The model landscape: families & providers

E1
Concepts · The AI Model & Tooling Ecosystem

The model landscape: families, providers, and how to think about them.

This entry gives you a vendor-neutral map of the large-model landscape as it stands in early 2026: who builds the major model families, what differentiates a "family" from a "model," and a durable mental model for placing any new release without memorizing a leaderboard that is stale within weeks.

STEP 1

A family is a lineage, not a single model.

Providers ship model families: a named lineage that is periodically retrained and re-released, usually with size or capability tiers inside each generation. When you read "Claude," "GPT," "Gemini," "Llama," or "Mistral," you are reading a family name, not a specific artifact. The thing you actually call over an API is a dated, versioned snapshot inside that family — e.g. a particular generation, a particular tier (small / mid / frontier), and often a particular date suffix.

This matters because almost every durable statement about "which model is best" is really a statement about a specific snapshot on a specific task at a specific date. The family is stable; the snapshot is not. Build your mental model around families and tiers, and treat the specific best-on-benchmark snapshot as a volatile detail you re-check when you actually deploy.

Throughout this section, named models and rankings are illustrative and time-stamped. The field re-baselines roughly every few months. Treat any specific "X beats Y" claim as perishable and re-verify against current provider docs and independent evaluations before you commit.

STEP 2

The major providers, grouped by how they ship.

As of early 2026 the landscape sorts into a few recognizable groups. This is a map, not a ranking.

Frontier closed-weight labs

Anthropic (Claude family), OpenAI (GPT family), and Google DeepMind (Gemini family) each ship proprietary frontier models accessed primarily through hosted APIs. They compete at the top of capability, invest heavily in safety and alignment work, and release tiered line-ups (a small/fast tier, a balanced tier, a top reasoning tier) within each generation. Weights are not published; you consume them as a service.

Open-weight leaders

Meta (Llama family) and Mistral popularized capable models whose weights you can download and run yourself, under licenses ranging from permissive to source-available-with-conditions. A broader ecosystem — including labs such as those behind the Qwen, DeepSeek, and Gemma lines — publishes strong open-weight models, several of which are competitive with closed frontier models on many tasks. "Open weight" is now a first-class part of the landscape, not a fringe.

Platform and infrastructure players

Cloud providers and independent inference companies do not necessarily train frontier models but make many of them available, sometimes with their own fine-tunes or hosting guarantees. They are part of the access layer (covered in the inference-providers entry) rather than the model layer, but in practice you often choose a model and a host together.

STEP 3

The axes that actually differentiate models.

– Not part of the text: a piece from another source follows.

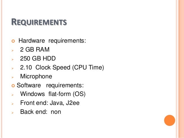
Task: Click the 2.10 Clock Speed (CPU Time) line
Action: pos(62,67)
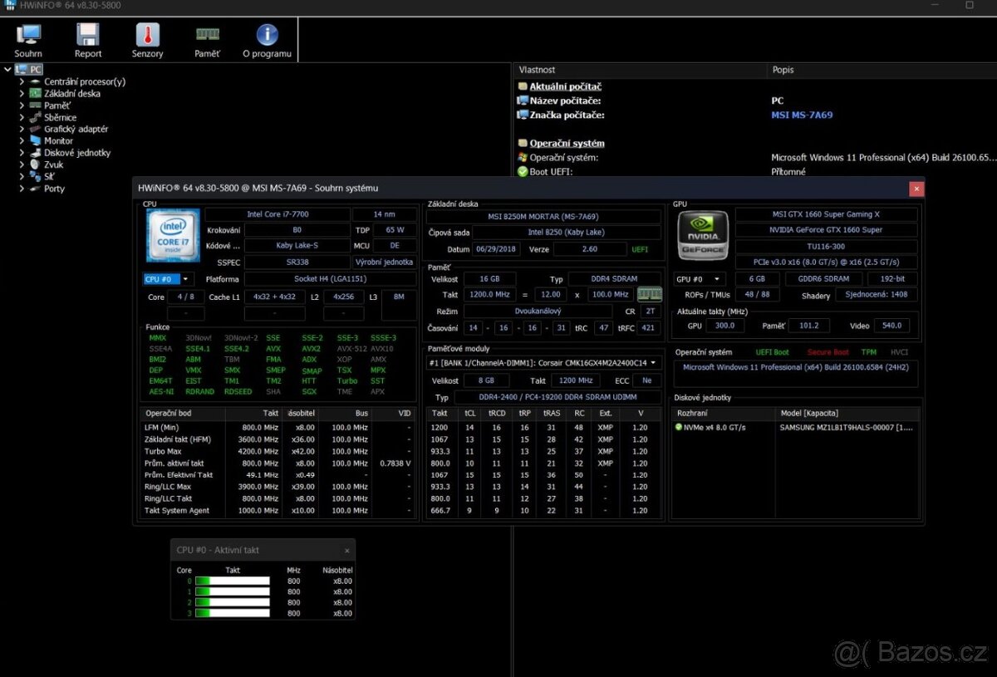The width and height of the screenshot is (997, 677).
Task: Click the Intel Core i7 logo
Action: tap(173, 235)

Instead of memorizing names, learn the axes. Any model — today's or next quarter's — sits somewhere on each of these, and the rest of this section is essentially one entry per axis.

  • Open vs closed weights. Can you download and run it, or only call it as a service? Drives control, cost structure, privacy, and lock-in.
  • Modality. Text only, or also vision, audio, and other inputs/outputs? Drives what problems it can even attempt.
  • Size / tier. Frontier vs mid vs small. Drives the cost / quality / latency trade-off that dominates production economics.
  • Reasoning vs direct. Does it spend extra inference-time compute "thinking" before answering? Drives accuracy on hard multi-step problems and cost on easy ones.
  • Specialization. General-purpose vs tuned for code, embeddings, retrieval, or a domain.

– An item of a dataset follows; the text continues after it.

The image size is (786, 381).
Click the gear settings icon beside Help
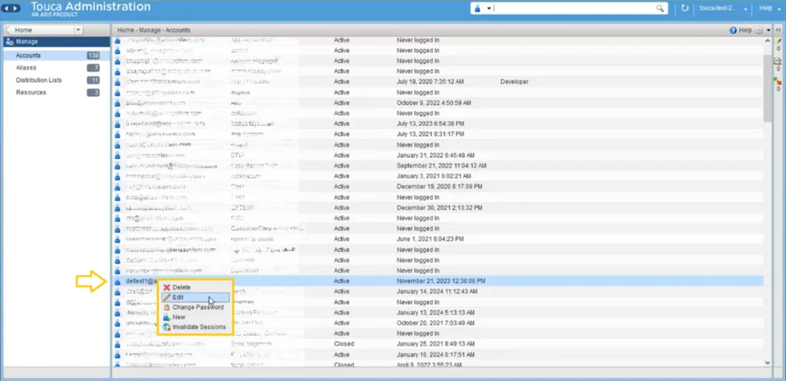(759, 30)
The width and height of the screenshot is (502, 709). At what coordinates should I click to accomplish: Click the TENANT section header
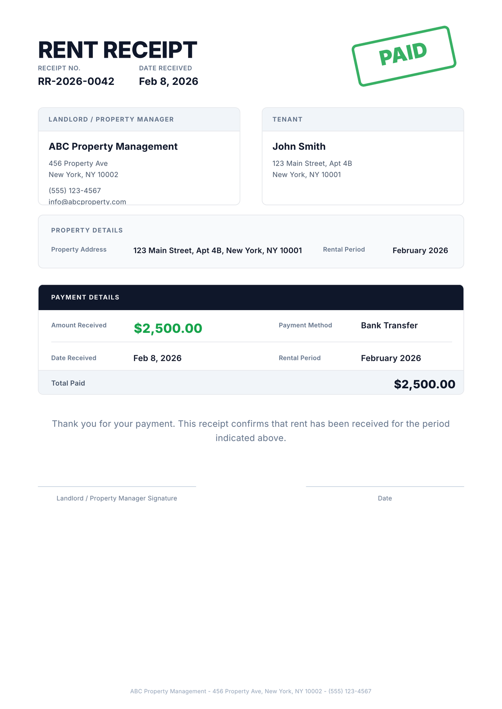[287, 120]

A useful habit: when a new model launches, do not ask "is it the best?" Ask "where does it sit on these five axes, and does that combination fit the job I have?" That question stays answerable even as the leaderboard churns.

STEP 4

Why the landscape moves so fast — and what stays stable.

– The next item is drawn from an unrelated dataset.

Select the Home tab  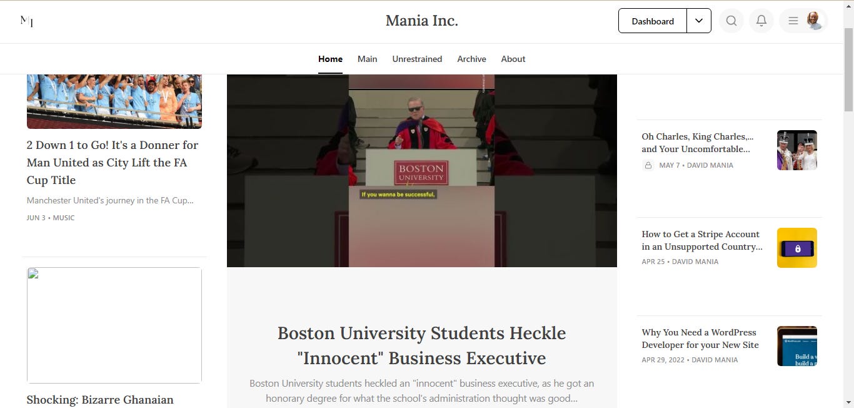330,59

The volatile layer is the frontier capability ranking: which family currently holds the top of a given benchmark changes on a months-long cadence, and benchmark leadership rarely translates cleanly to your specific workload anyway. The stable layer is the structure: the existence of tiered families, the open/closed split, the modality and reasoning axes, and the separation between who trains a model and who serves it.

Practical consequence: write your systems against the stable structure. Abstract the specific model behind a thin interface so swapping a snapshot is a config change, keep an evaluation set that reflects your task, and re-run it whenever you consider a new release. The teams that stay current are not the ones who memorize every launch — they are the ones whose architecture makes a model swap cheap and whose evals tell them whether the swap was actually an improvement.

The single most transferable skill in this whole section: maintain a small, representative evaluation set for your own use case. It outlasts every individual model and is the only reliable arbiter of "is the new one better for me."